You can't just cherry pick these tiny insignificant aspects of a modern holiday--which up until recently weren't even widespread--and claim that is evidence of pagan associations. That's just insane. Especially since we know for a fact that Christians were celebrating Christmas and Easter when they were still a persecuted minority.
Remember what Tertullian famously said as he scoffed paganism: "What has Athens to do with Jerusalem?" Who harshly denounced pagan celebrations? Even HE celebrated Easter.
Nah! The best Halloweens were during the 50's, when Halloween decorating was encouraged, Halloween parties were still allowed in schools, and you didn't have to worry about getting bad things in the candy you collected. Because you went to the same neighborhoods every year, you knew the best houses to go to, and the type of candy you'd get. Halloween for kids back then was a safe and fun experience. It was one of the best times of the year...next to Christmas.
I’ll sit here eating my candy corn and carmel apples waiting for part II.
That can be said for several of our holidays.
We need to shake up our holiday calendar--get rid of Halloween and the above-mentioned holidays, give greater emphasis to Martin Luther King Day, and make Cesar Chavez day (March 31), Cinco de Mayo (May 5) and John F. Kennedy's birthday (May 29) national holidays.
FWIW, a humbug is a public hoax, or one who perpetrates public hoaxes.
P.T. Barnum was known as the "Prince of the Humbugs".
When Ebenezer Scrooge said, "Bah!

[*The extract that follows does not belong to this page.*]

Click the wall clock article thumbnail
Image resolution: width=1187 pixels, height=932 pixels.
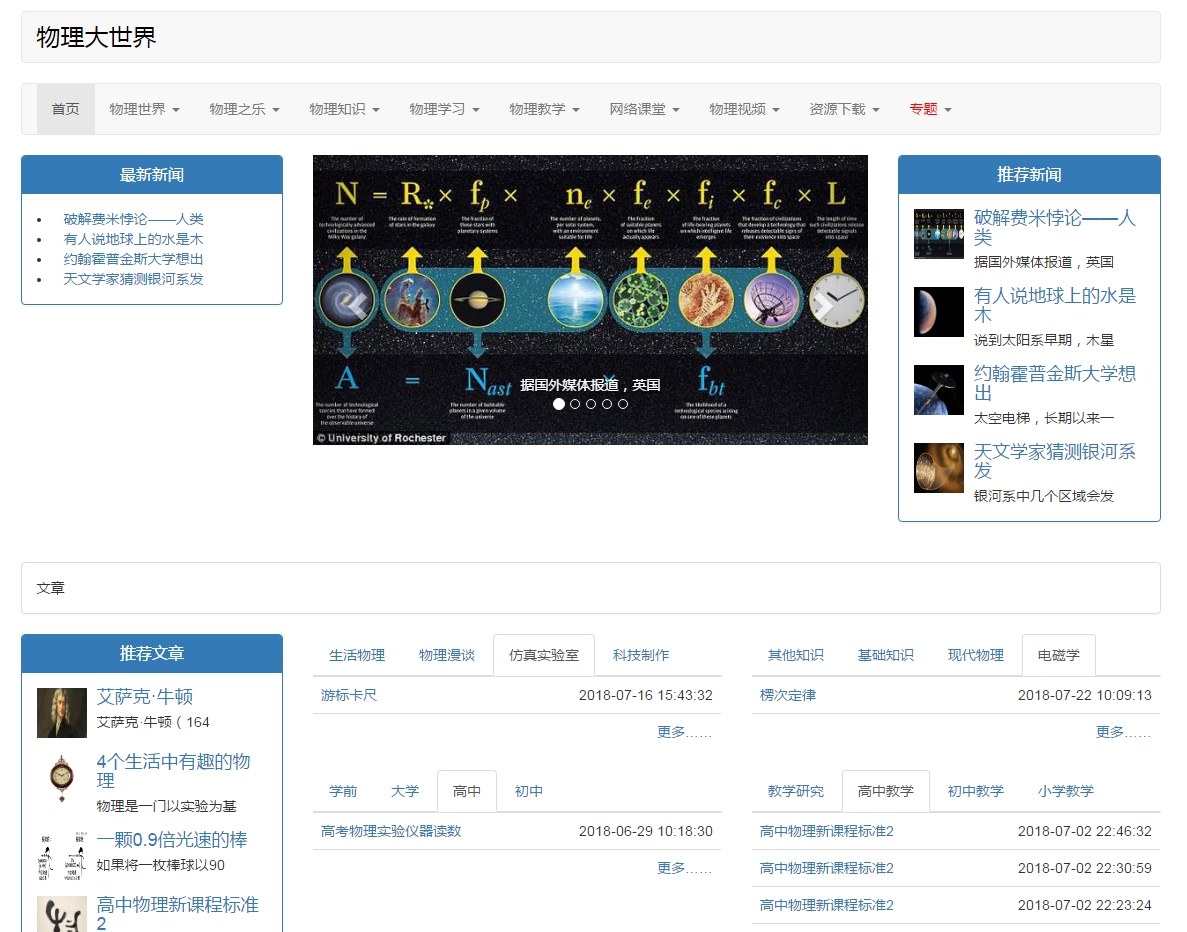point(62,778)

Humbug!" about Christmas, he was calling it a hoax.
Gee whiz, I just can’t wait for part II. (snicker)
When the kids come to my door shouting "trick or treat," I always ask them what trick would they do if I didn't treat them. That usually stops them, because they've never thought of doing some kind of trick. I treat them anyway.
Now wouldn't that freak out all the leftists on college campi across the country to have some students stroll into class dressed like Columbus?